How does probate work when the deceased has outstanding debts?

On Behalf of | Sep 23, 2024 | Probate |

Losing a loved one is difficult, and handling their finances can add stress. If your parent or another family member passes away with unpaid debts, you may worry about how to manage these obligations. 

Getting a better understanding of the probate process in Texas can help you feel more prepared. 

The estate handles debts before asset distribution

In Texas, when a person dies, the estate goes through probate. This legal process gathers assets, pays debts, and distributes the remaining property to heirs. 

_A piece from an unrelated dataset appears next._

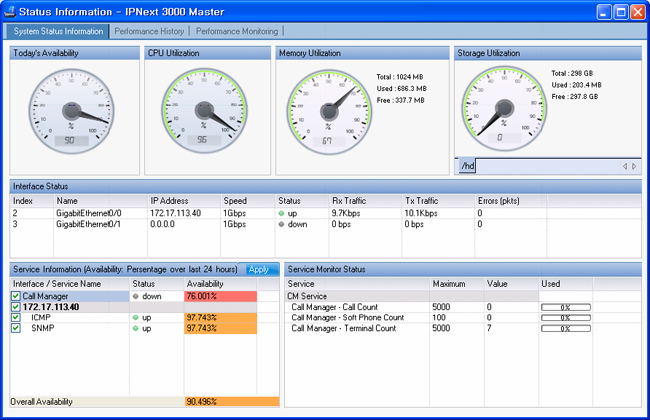Uncheck the 172.17.113.40 interface checkbox
This screenshot has width=650, height=420.
click(x=15, y=307)
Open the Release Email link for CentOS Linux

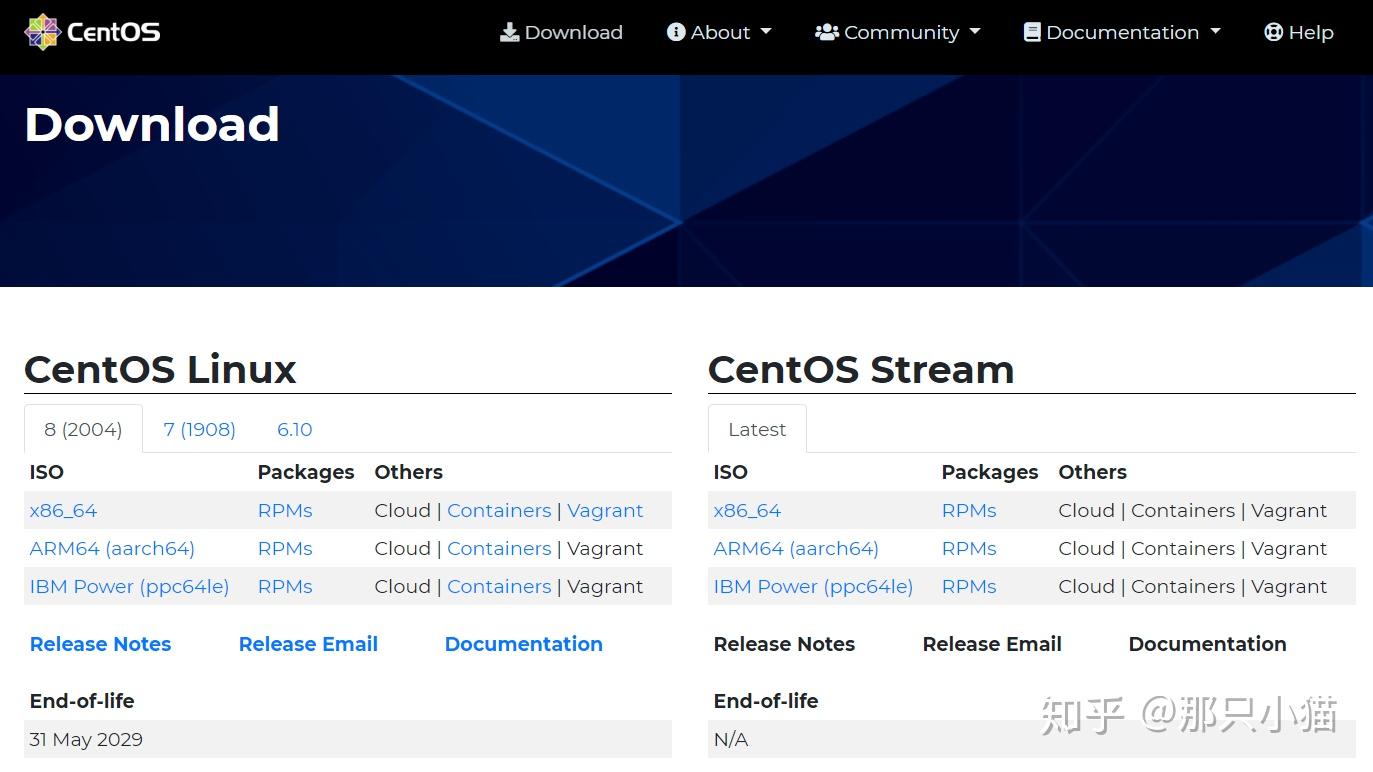(308, 644)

Before heirs receive any assets, the estate must first pay off debts and expenses. Common debts include mortgages, credit card bills, medical bills, and unpaid taxes. The executor, who manages the estate, ensures the estate covers these debts.

If the estate doesn’t have enough money to cover all debts, Texas uses a priority system. Funeral and burial expenses come first. Next are estate administration costs, taxes, and then secured debts like mortgages. 

Creditors with unsecured debt, like credit card companies, usually get paid last. Bear in mind that creditors must follow strict rules when trying to collect on these debts. 

Family members usually aren’t personally responsible for the deceased’s debts

In most cases, family members do not inherit a deceased loved one’s debt. If the estate doesn’t have enough assets to cover all debts, creditors will not receive full payment. 

However, if you co-signed a loan or a credit card with the person who passed away, you may have to pay off that debt. The same applies to joint accounts or debts legally you had together.

Knowing these points about probate in Texas can protect you from unnecessary stress and confusion. For example, you can avoid getting pressured into paying debts that aren’t your responsibility. Then, you can confidently manage the probate process and ensure creditors follow the proper legal steps, too.